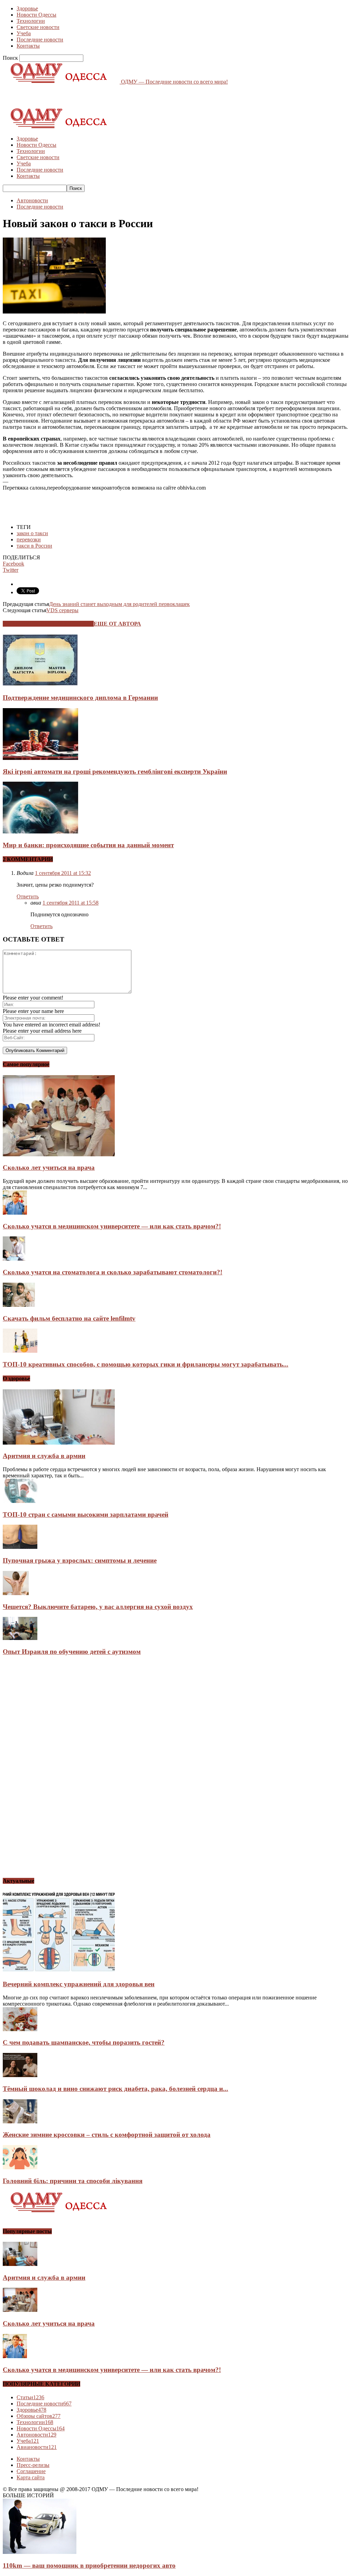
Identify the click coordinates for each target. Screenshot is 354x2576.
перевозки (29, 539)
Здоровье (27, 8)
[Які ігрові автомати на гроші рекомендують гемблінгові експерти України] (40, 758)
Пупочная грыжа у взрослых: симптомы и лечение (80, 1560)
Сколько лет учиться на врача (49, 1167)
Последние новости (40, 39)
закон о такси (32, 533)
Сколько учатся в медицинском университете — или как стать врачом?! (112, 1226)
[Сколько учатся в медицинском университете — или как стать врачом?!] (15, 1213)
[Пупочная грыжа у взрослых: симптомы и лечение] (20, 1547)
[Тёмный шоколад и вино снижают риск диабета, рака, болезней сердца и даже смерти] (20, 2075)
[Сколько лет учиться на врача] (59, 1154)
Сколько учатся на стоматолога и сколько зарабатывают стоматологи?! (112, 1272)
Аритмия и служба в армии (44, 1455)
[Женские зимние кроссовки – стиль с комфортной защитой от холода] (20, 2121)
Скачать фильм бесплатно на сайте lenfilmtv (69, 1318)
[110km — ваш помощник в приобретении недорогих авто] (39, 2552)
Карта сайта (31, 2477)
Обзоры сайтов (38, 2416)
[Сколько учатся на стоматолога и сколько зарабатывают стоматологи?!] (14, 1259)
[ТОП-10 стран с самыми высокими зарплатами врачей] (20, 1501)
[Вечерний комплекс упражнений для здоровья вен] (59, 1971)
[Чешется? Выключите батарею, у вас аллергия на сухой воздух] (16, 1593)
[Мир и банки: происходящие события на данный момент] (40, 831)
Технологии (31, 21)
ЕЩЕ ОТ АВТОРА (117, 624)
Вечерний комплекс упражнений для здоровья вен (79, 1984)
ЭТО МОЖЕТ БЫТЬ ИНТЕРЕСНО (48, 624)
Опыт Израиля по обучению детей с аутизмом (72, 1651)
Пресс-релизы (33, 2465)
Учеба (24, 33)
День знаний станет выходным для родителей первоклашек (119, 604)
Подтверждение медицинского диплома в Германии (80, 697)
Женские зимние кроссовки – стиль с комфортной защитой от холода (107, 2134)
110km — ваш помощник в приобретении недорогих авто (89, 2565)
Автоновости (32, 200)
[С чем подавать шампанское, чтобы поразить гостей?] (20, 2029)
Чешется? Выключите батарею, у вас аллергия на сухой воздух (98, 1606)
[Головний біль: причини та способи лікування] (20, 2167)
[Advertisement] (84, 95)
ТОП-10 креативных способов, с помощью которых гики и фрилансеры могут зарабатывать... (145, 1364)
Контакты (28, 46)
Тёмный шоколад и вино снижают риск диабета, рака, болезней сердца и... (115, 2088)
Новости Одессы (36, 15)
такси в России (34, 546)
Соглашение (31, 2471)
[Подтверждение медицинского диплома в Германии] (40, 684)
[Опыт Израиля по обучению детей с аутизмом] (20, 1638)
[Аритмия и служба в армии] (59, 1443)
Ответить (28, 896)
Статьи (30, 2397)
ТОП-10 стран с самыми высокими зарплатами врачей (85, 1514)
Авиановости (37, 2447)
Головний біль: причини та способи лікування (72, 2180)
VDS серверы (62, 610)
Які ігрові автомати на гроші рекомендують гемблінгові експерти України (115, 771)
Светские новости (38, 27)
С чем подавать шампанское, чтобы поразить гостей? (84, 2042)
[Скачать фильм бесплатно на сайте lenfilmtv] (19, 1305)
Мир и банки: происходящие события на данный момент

= = =

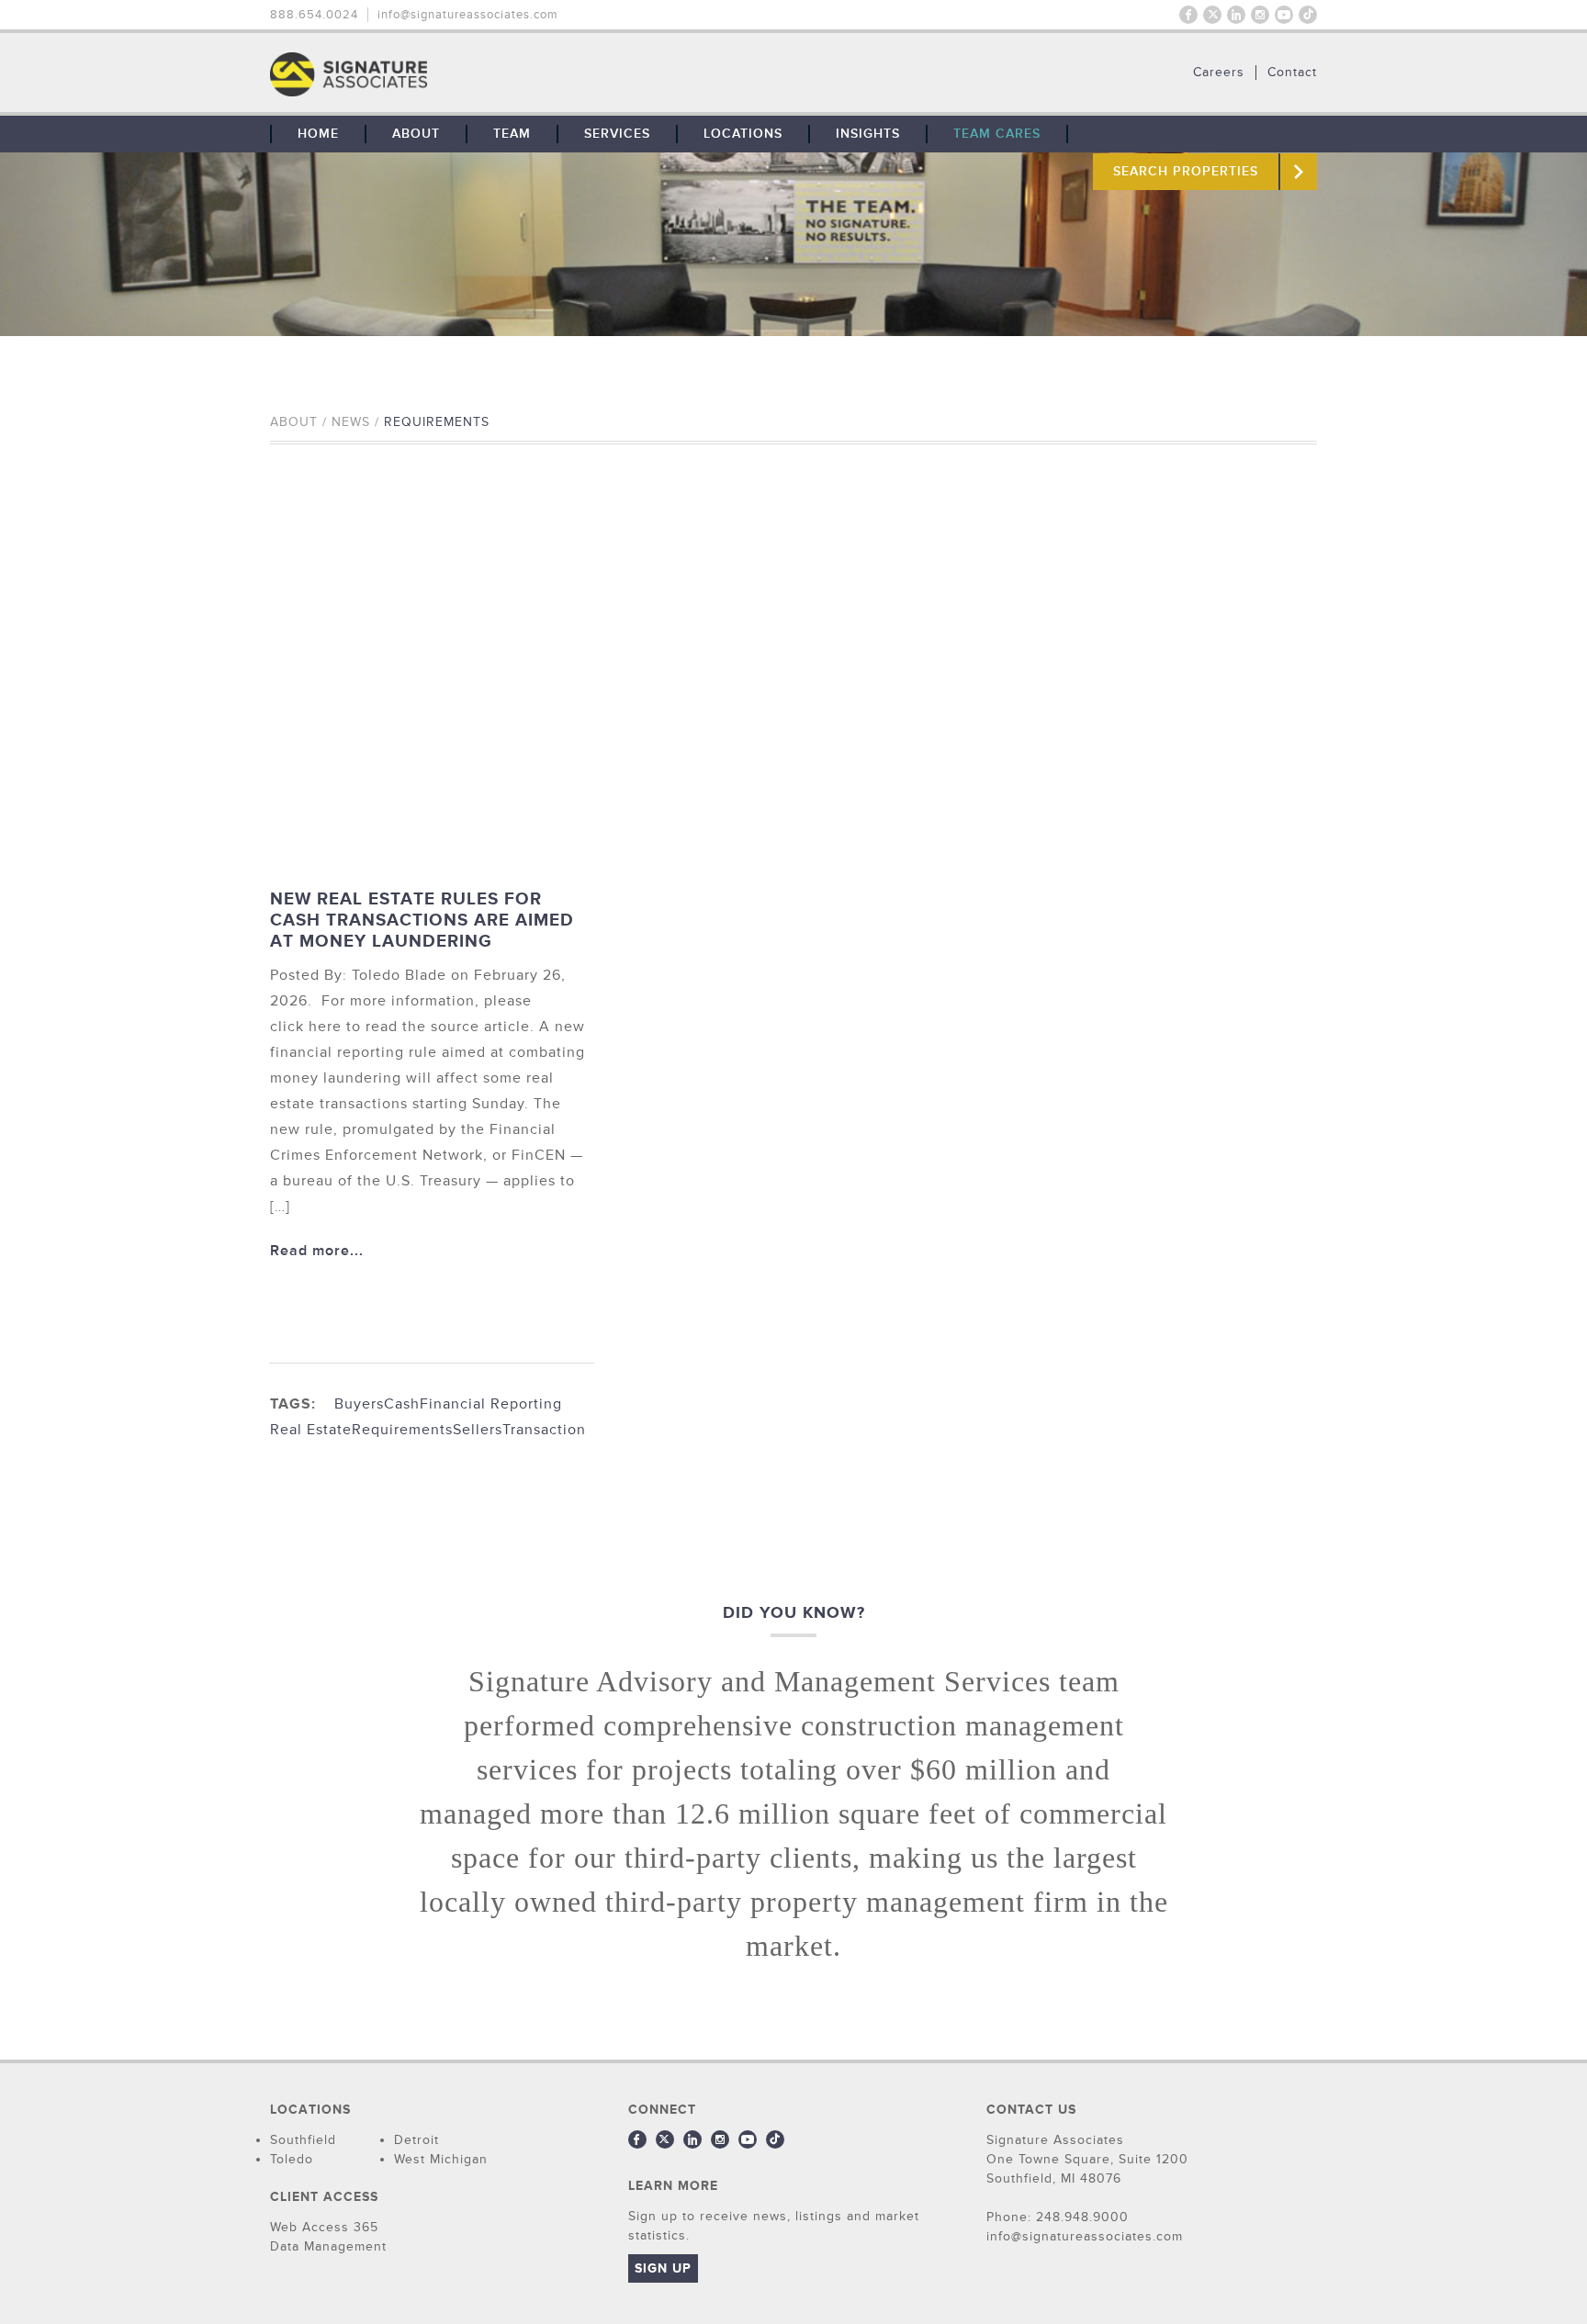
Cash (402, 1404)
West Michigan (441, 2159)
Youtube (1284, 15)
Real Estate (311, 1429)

= = =

Assignment:
Return all lines in the data that include the word "гроші".

Exercise response:
[Які ігрові автомати на гроші рекомендують гемблінгові експерти України] (40, 758)
Які ігрові автомати на гроші рекомендують гемблінгові експерти України (115, 771)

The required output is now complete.